The National Centre of Biotechnology Information in the USA published in 2019 the several benefits that the phenolic components of the olive oil have in lowering cholesterol.  the Olive oil is naturally cholesterol-free and contains no salt. It is also rich (77%) in monounsaturated fatty acids, in particular oleic acid, which health studies indicate can help maintain normal cholesterol levels when consumed in moderation. You are thus protected from the risk of developing diseases stemming from high cholesterol.

2. An excellent source of antioxidants 

Olive oil is a superb source of several antioxidants, which slow and even prevent the harmful activity of “free radicals” in our bodies. One tablespoon of olive oil provides 8% of the internationally recommended dietary allowance for Vitamin E, which plays a part in lessening the cells’ ageing process. Olive oil even contains polyphenol, a natural antioxidant not found in any other oil, and this can guard against cardiovascular disease and diabetes. 

3. A shield against cardiovascular disease

Olive oil has a higher amount of monounsaturated fatty acids (MUFAs) than other vegetable oils. MUFAs are a healthy, plant-based fat also found in nuts, avocados and dark chocolate that help maintain normal cholesterol levels as they replace saturated fats in the diet. They can also help strengthen blood vessels, protect against Alzheimer’s, lower the risk of heart disease and provide nutrients to help bolster bodily cells. 

As latest research performed by The Maimonides Institute for Biomedical Research (IMIBIC), University of Cordoba and the Reina Sofia University Hospital sustained in a comparative study of the effect on the endothelium – the walls lining the arteries – of two different healthy dietary patterns in 1002 patients who had previously suffered an acute myocardial infarction. The study of these patients’ progress was carried out over a one-year period.

4. Fending off diabetes

According to the International Diabetes Federation, in 2019 approximately 463 million adults (20-79 years) were living with diabetes; by 2045 this will rise to 700 million. Therefore, it is crucial to highlight the how olive oil’s abundance of antioxidants helps reduce oxidative-stress effects that diabetics suffer due to high levels of blood sugar. It therefore reduces the risk of diabetes complications, as well as nerve damage caused by diabetes (diabetic neuropathy) and retinal neuropathy. And Oleocanthal, a natural phenolic compound found in extra virgin olive oil, acts as anti-inflammatory agent. Inflammation is another precursor to many diseases, including the chronic form brought on by diabetes, as the official journal of the Spanish Society of Arteriosclerosis analysed in 2019 the adhesion to the Mediterranean diet and use of olive oil in diabetic patients with poor control.

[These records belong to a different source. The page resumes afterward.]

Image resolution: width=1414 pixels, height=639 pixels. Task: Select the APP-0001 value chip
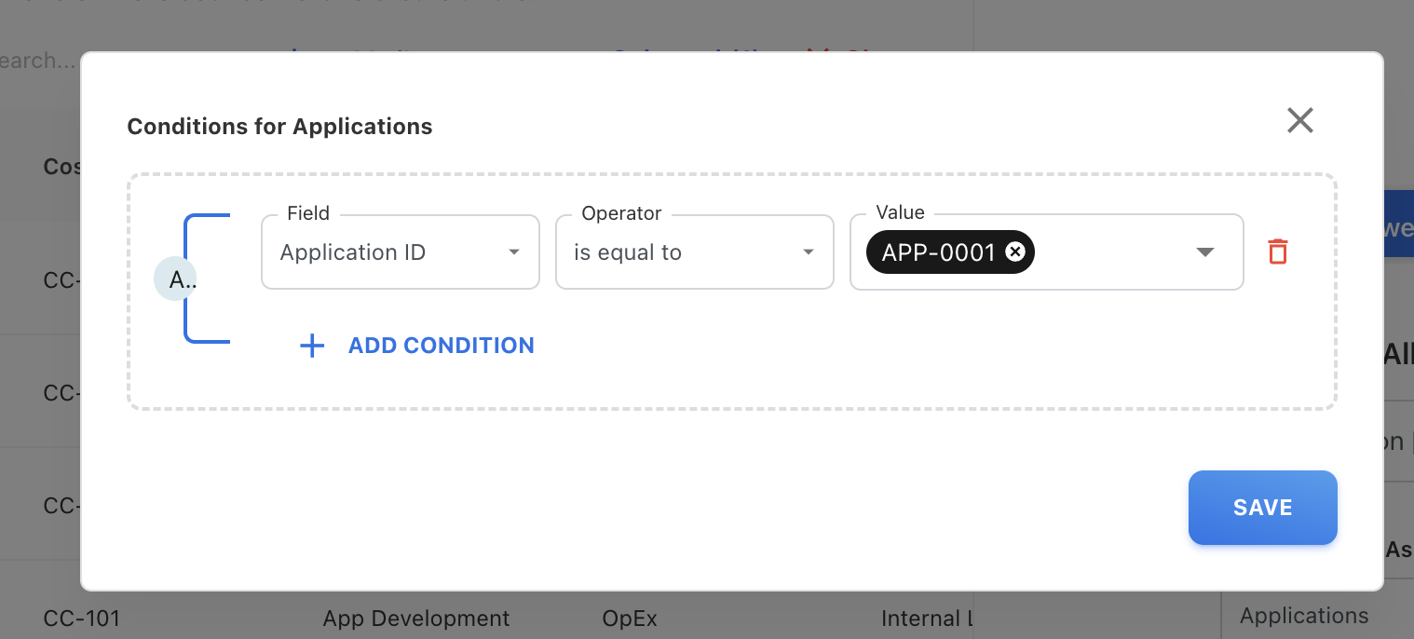pos(939,252)
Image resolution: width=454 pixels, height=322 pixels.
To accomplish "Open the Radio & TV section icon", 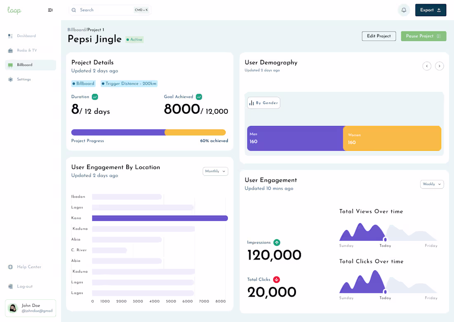I will pyautogui.click(x=10, y=50).
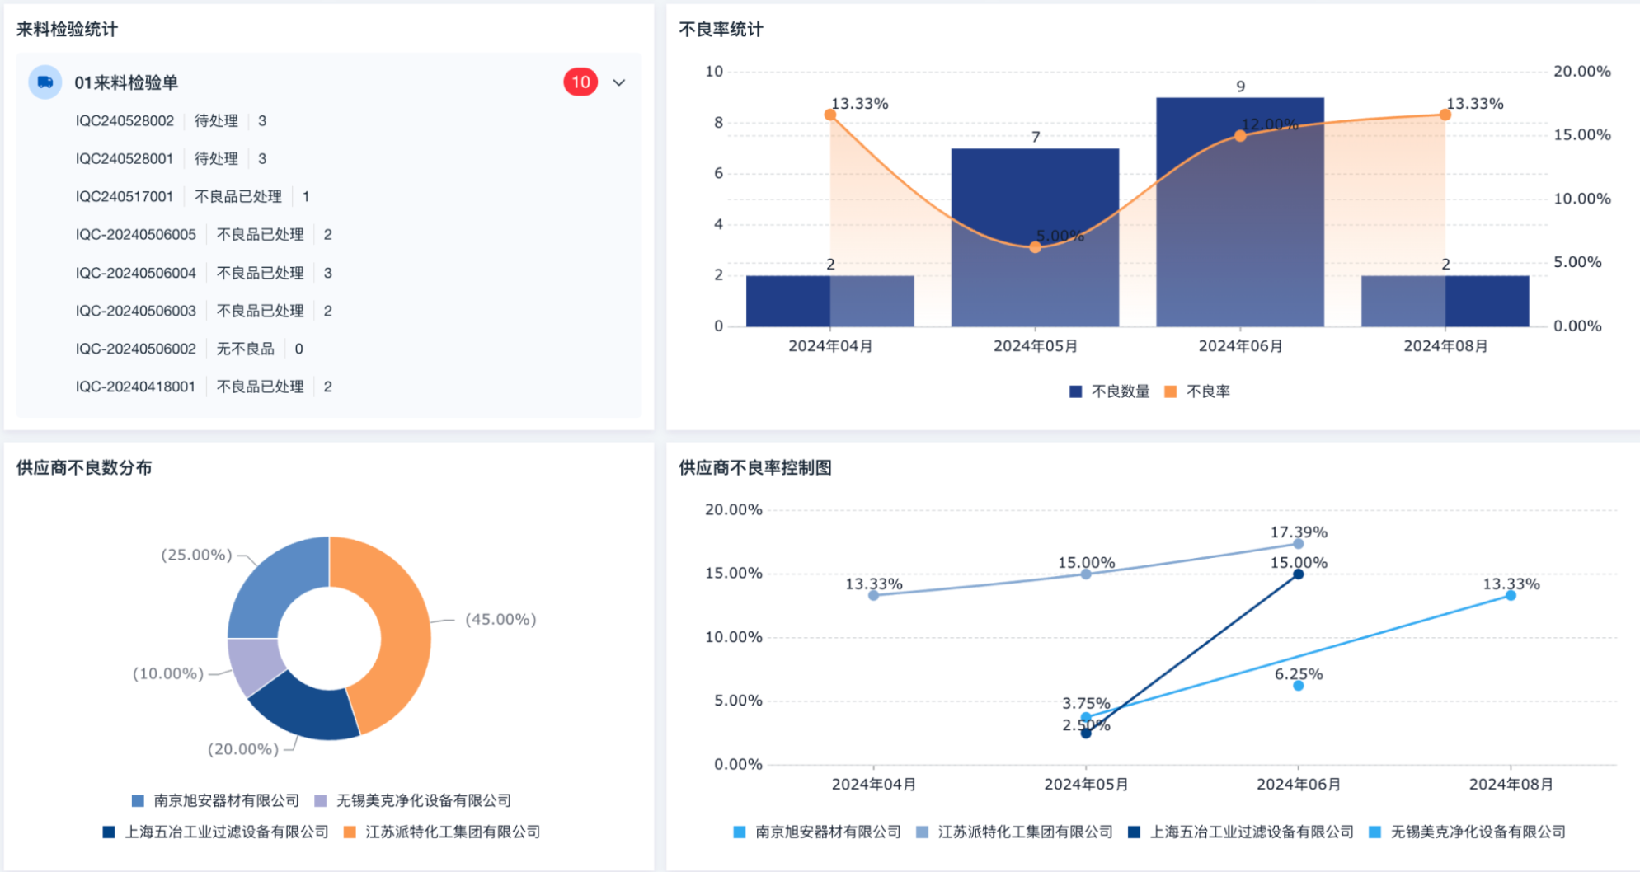The image size is (1640, 872).
Task: Click the 17.39% data point in control chart
Action: coord(1298,544)
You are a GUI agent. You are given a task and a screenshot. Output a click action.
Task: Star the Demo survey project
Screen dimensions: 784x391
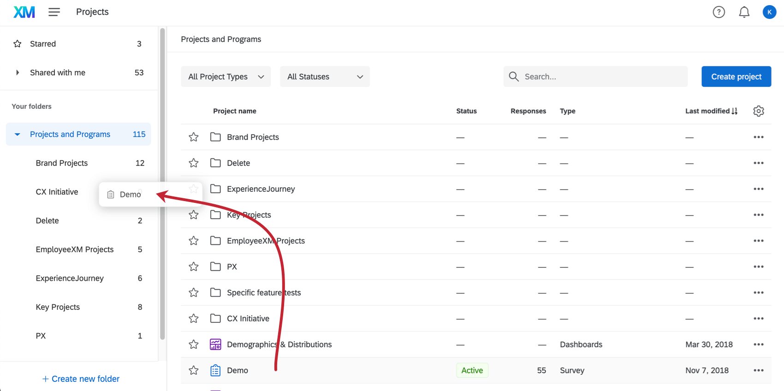(x=194, y=370)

With the health benefits of replacing your usual cooking oil with olive oil clear, you should keep in mind, too, that olive oil is also extremely versatile in the kitchen. It’s ready for temperatures as high as 468°F / 242°C, which takes it well beyond casual cooking to deep-frying. Right out of the bottle at room temperature, it makes any salad delectable. Whichever way you use it, this is the best way – certainly, the best for your health and that of your family – to ensure that meals are nourishing as well as tasty. Forget about significant lifestyle changes: It’s an easy and worthwhile switch to olive oil.